Let A, B, C be subsets of the Universal set U. If $n\left( U \right)=692,n\left( B \right)=230,n\left( C \right)=370,n\left( B\cap C \right)=20,n\left( A\cap B'\cap C' \right)=10$, find $n\left( A'\cap B\cap C' \right)$.

Answer 1

Hint: For solving this question, we should know about the formulas of intersection and union and we should also know about the rules of probability for solving these types of questions related to probability. The union of two or more sets is the set that contains all the elements of the two or more sets. Union is denoted by the symbol $\cap $.
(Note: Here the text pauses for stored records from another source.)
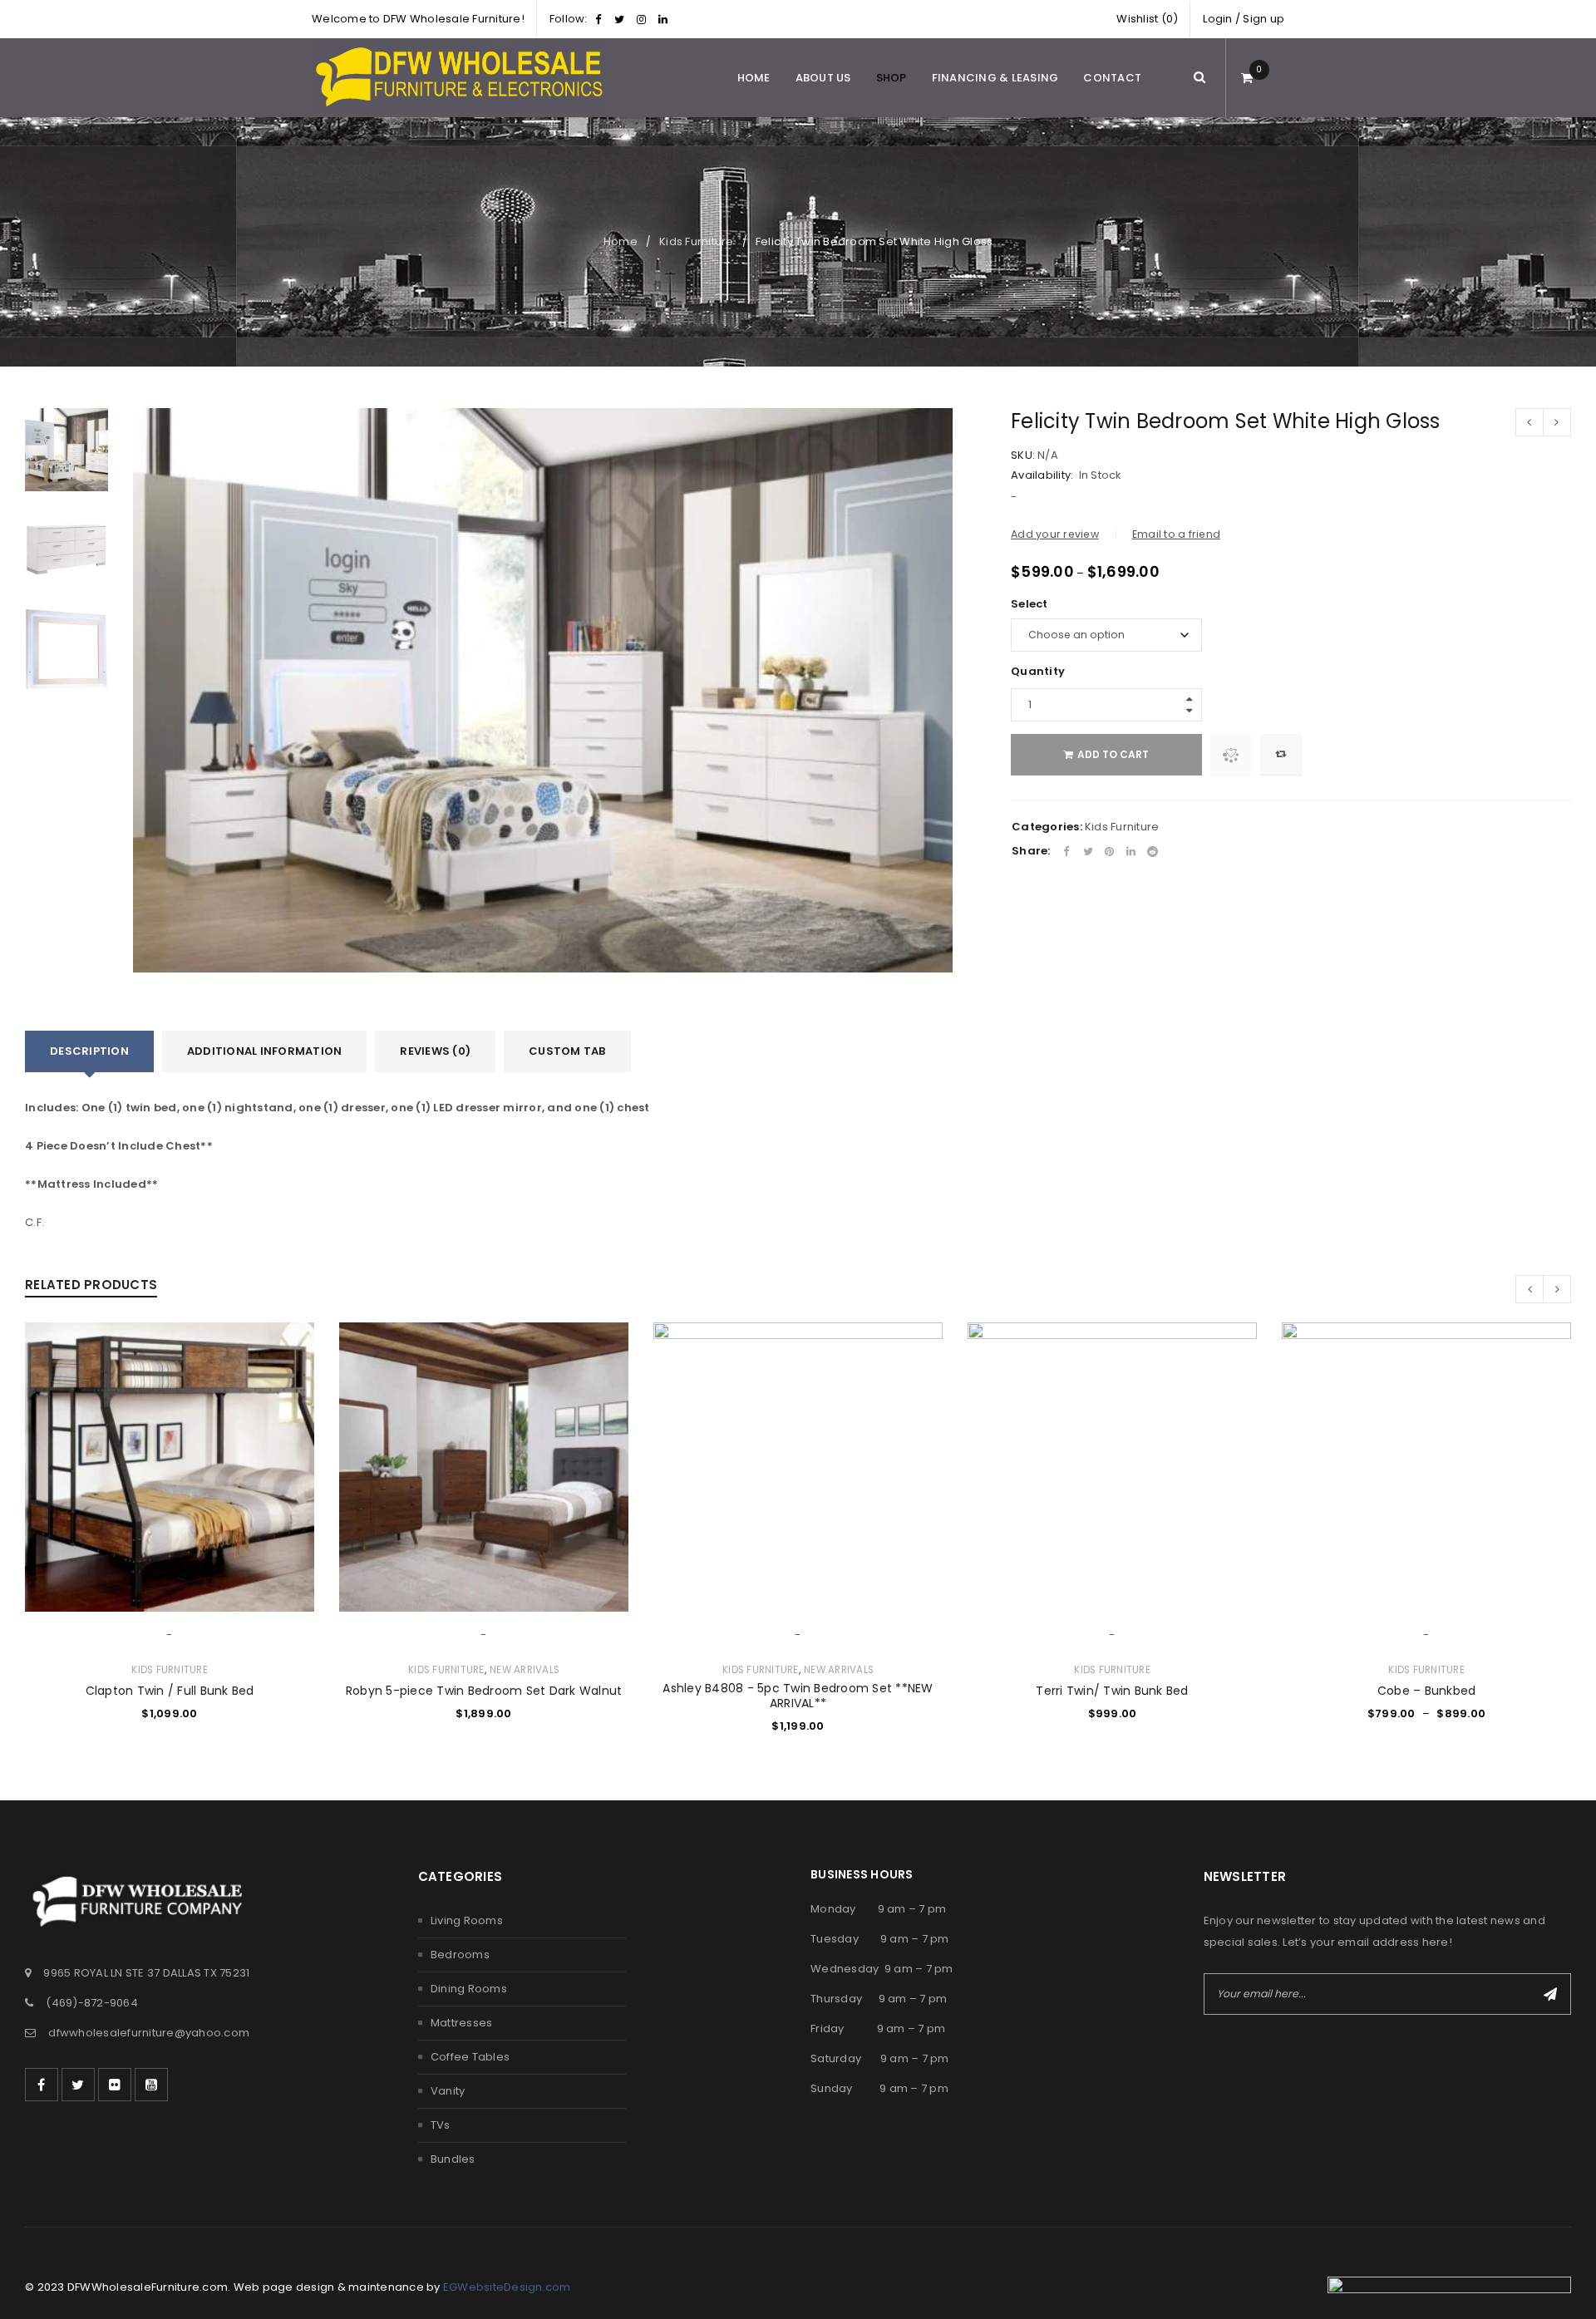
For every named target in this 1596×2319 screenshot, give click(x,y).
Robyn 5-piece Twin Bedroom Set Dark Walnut (484, 1690)
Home (620, 241)
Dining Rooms (469, 1989)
Complete step by step answer:
Here in the given question, the given terms are as follows, $n\left( U \right)=692,n\left( B \right)=230,n\left( C \right)=370,n\left( B\cap C \right)=20,n\left( A\cap B'\cap C' \right)=10$. And we have to find the value of $n\left( A'\cap B\cap C' \right)$. By the formulas of intersection and union, we know that,
$n\left( A'\cap B'\cap C' \right)=n\left( \left( B'\cap C' \right)nA' \right)$
And we can also write it as follows,
$\begin{align}
  & n\left( A'\cap B'\cap C' \right)=n\left( {{\left( B\cup C \right)}^{'}}\cap A' \right) \\
 & \because B'\cap C'={{\left( B\cup C \right)}^{'}} \\
\end{align}$
So, here if we solve this formula, then we will get,
$n\left( A'\cap B'\cap C' \right)=n\left( {{\left( B\cup C \right)}^{'}} \right)-n\left( {{\left( B\cup C \right)}^{'}}\cap A \right)$
And we will solve this term as follows,
$\begin{align}
  & n\left( A'\cap B'\cap C' \right)=n\left( U \right)-n\left( B\cup C \right)-n\left( A\cap {{B}^{'}}\cap C' \right)\ldots \ldots \ldots \left( 1 \right) \\
 & \because n\left( {{\left( B\cup C \right)}^{'}} \right)=n\left( U \right)-n\left( B\cup C \right) \\
 & \because n\left( {{\left( B\cup C \right)}^{'}}\cap A \right)=n\left( A\cap {{B}^{'}}\cap C' \right) \\
\end{align}$
So, for solving the values, we will get,
$\because n\left( B\cup C \right)=n\left( B \right)+n\left( C \right)-n\left( B\cap C \right)\ldots \ldots \ldots \left( 2 \right)$
Putting all the values in equation (1) and then again putting them in equation (2), we get as follows,
$n\left( B\cup C \right)=230+370-20$
Now, by equation (1), we will get,
$\begin{align}
  & n\left( A\cap B'\cap C' \right)=692-230-370+20-10 \\
 & \Rightarrow n\left( A\cap B'\cap C' \right)=102 \\
\end{align}$

So, the value obtained of $n\left( A\cap B'\cap C' \right)$ is equal to 102.

Note: The intersection formulas and the union formulas are very much necessary for solving these types of questions and they will be all expected to be used in these questions. So, the union and intersection’s basics are very much useful for solving the questions and getting the exact answer.